*Tugas Diberikan A:* Jelaskan dalam satu sampai tiga kalimat mengapa konsumen tidak peduli ketika pengusaha Wartel bangkrut, sesuai kutipan tentang sharing economy.

*Kutipan Dokumen:*
§ §

Sharing economy yang diterapkan Uber, AirBnB, Coursera dll menjadi tren global. Setiap orang ingin berbagi apa yang bisa mereka jual. Dari mulai kamar apartemen sampai kendaraan coba dikomersialisasi. Penyedia jasa serupa GoJek atau Uber melihat hal ini. Developer seperti mereka punya teknologi. Orang-orang seperti kita punya capital (modal/akomodasi/jasa). Kenapa tidak dipadukan demi mencapai nilai materi. Di atas S&K tertulis, pembagian uang jelas tertera. Semua pihak senang. Apalagi konsumen.

Sharing Economy - ilustrasi: fastcoexist.com
Konsep sharing economy yang kiranya dulu pernah diterapkan. Masih ingat dengan Wartel? Ya itulah gambaran sharing economy yang saya kira masih berupa embrio. Beberapa orang memiliki telepon. Penyedia telekomunikasi swasta menyediakan teknologi menghitung pulas terpakai. Jadilah sharing economy antara empunya pesawat telpon dan teknologi argo pulsa. Konsumen serupa saya pun senang akan hal ini.

Namun semua tergerus saat handphone hadir. Teknologi nirkabel ini menggerus Wartel secara brutal. Pengusaha Wartel bangkrut. Konsumen mana perduli. Karena ada medium baru yang lebih efisien, efektif dan pada saatnya nanti murah. Handphone di awal tahun 2000an tumbuh pesat. Setiap orang mengganti mulai dari pager sampai Walkman dengan handphone. Tangis kemarin pemilik Wartel masih terngiang waktu itu. Namun tidak saat ini.

§ §

*Data Ditampilkan:*

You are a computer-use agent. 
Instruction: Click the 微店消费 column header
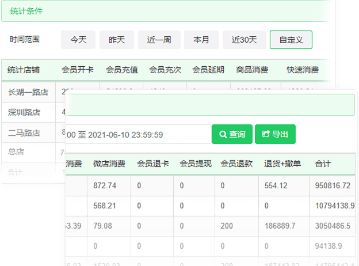109,164
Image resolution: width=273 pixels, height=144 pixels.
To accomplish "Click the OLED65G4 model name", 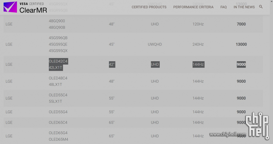I will coord(58,133).
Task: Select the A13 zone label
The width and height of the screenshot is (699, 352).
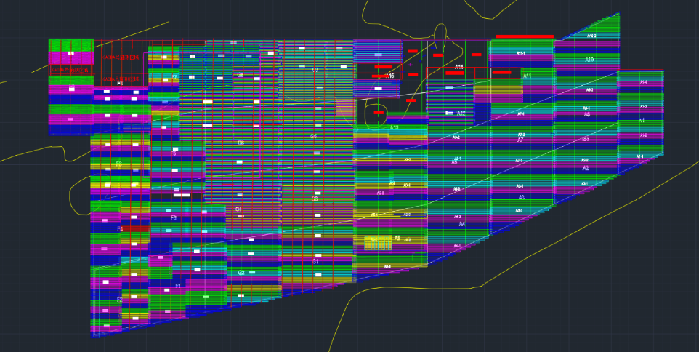Action: 395,128
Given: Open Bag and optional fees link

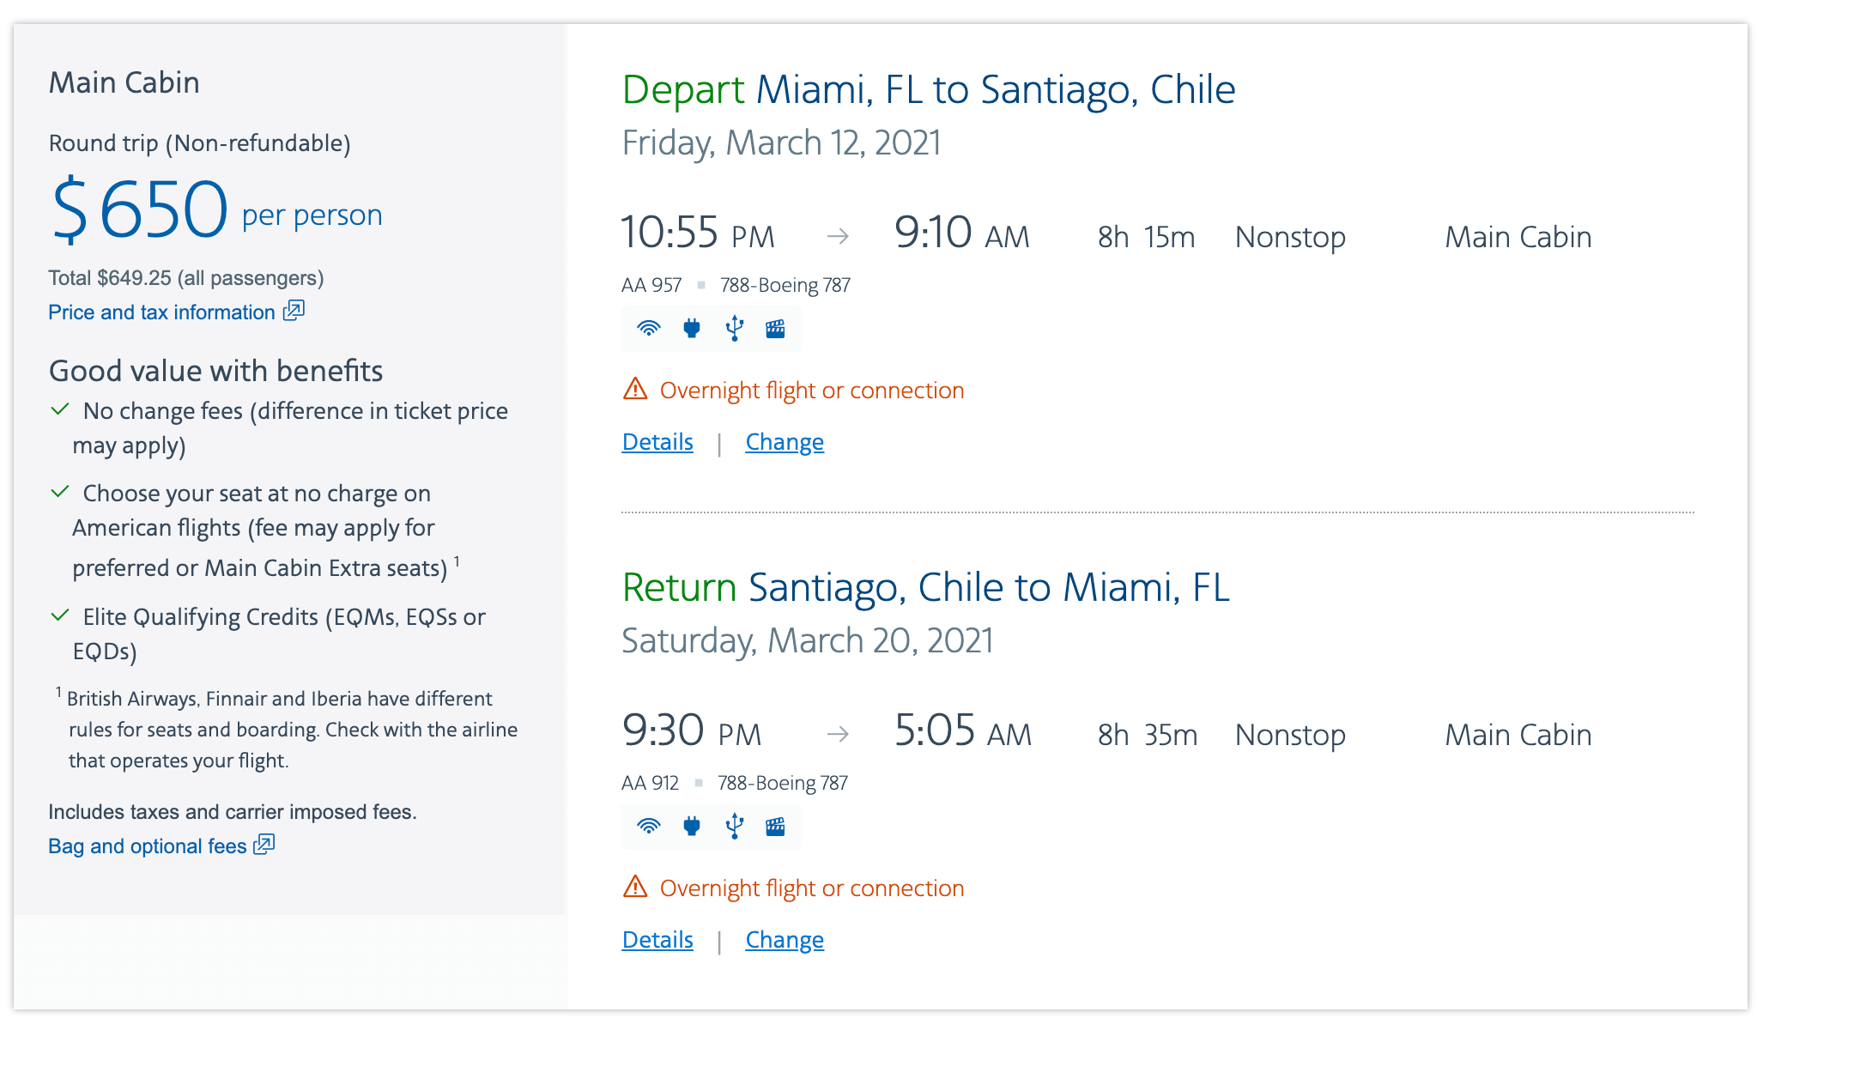Looking at the screenshot, I should click(148, 846).
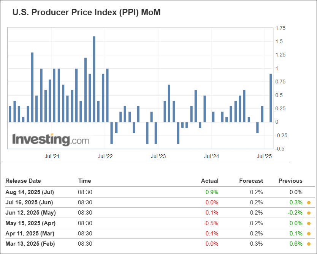
Task: Open the Mar 13, 2025 (Feb) release entry
Action: coord(30,244)
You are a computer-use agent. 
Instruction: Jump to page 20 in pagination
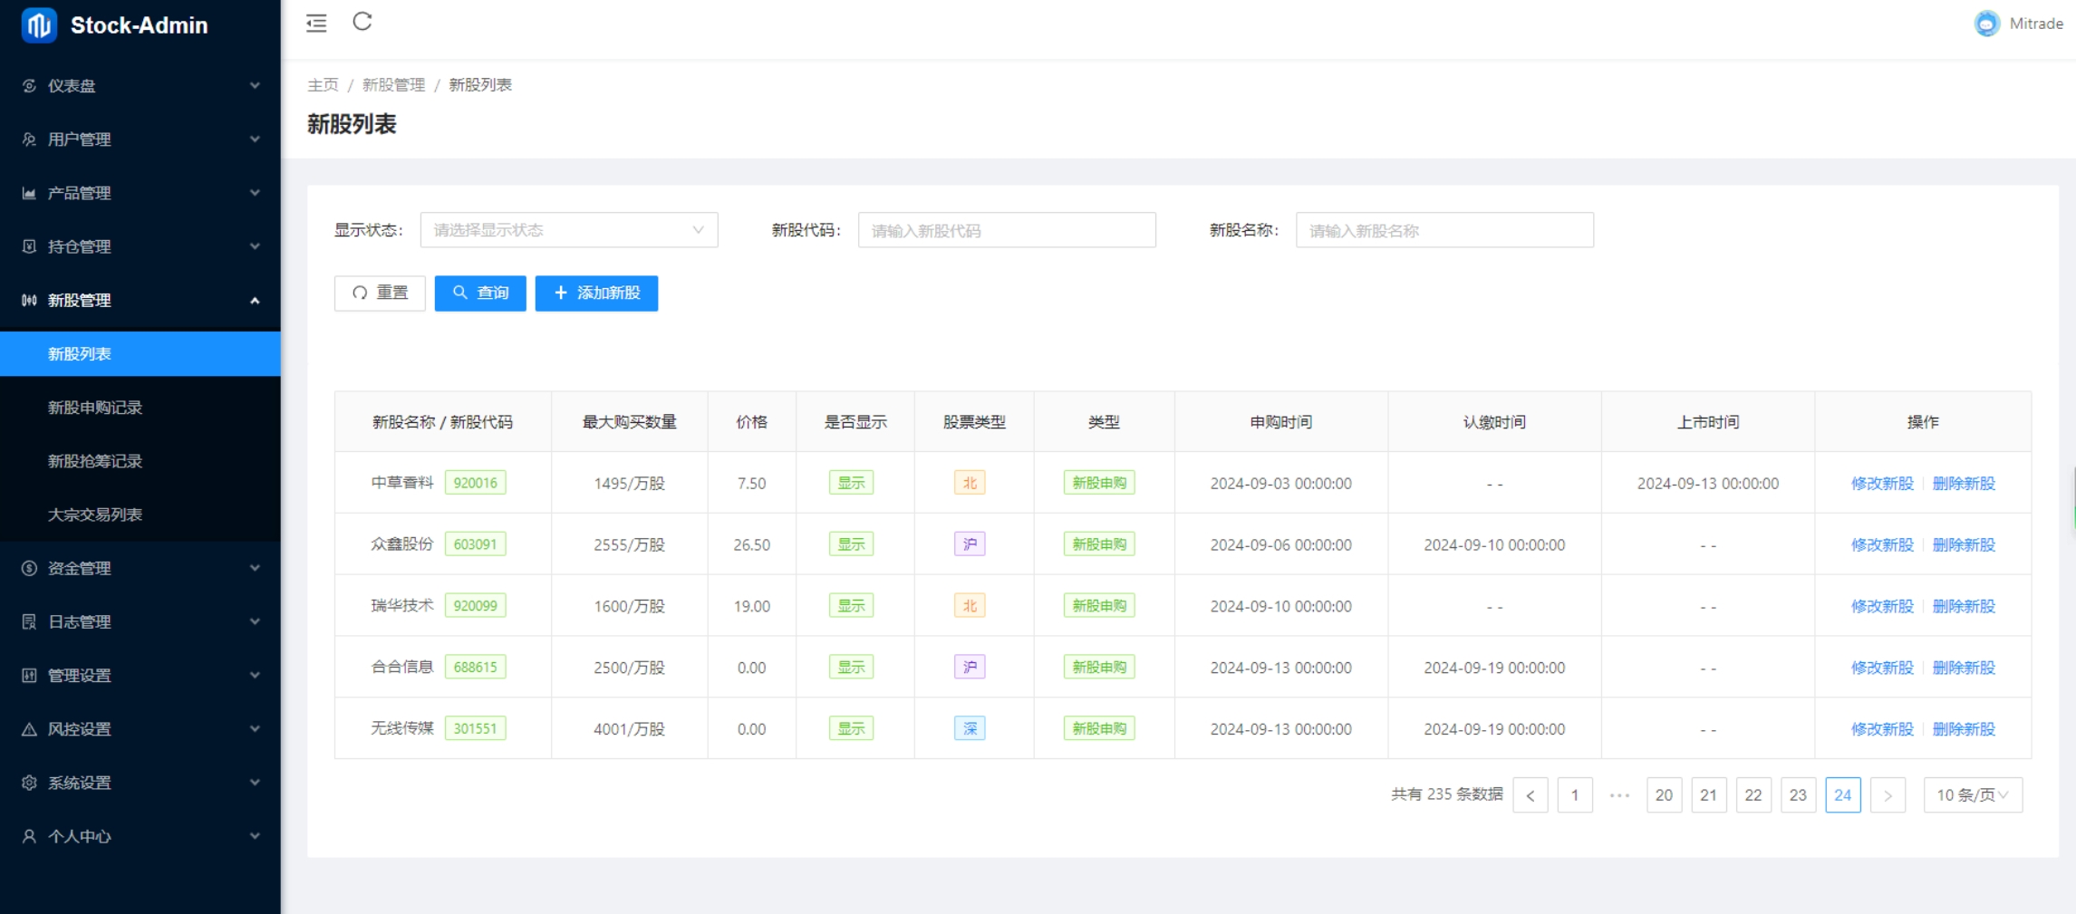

§ §

*Tugas Diberikan B:* Tolong salin tanpa mengubah apa pun semua entri dari baris yang memuat "Given: Open Bag and optional fees link" sampai akhir entri, termasuk kedua ujungnya. Jangan sertakan gambar dalam jawaban.

*Jawaban Benar A:* Konsumen tidak peduli karena ada medium baru, yaitu handphone, yang lebih efisien, efektif, dan pada saatnya nanti murah.

*Jawaban Benar B:*
Given: Open Bag and optional fees link

Looking at the screenshot, I should click(148, 846).
Task: Open the Mar 13, 2025 (Feb) release entry
Action: coord(30,244)
You are a computer-use agent. 
Instruction: Jump to page 20 in pagination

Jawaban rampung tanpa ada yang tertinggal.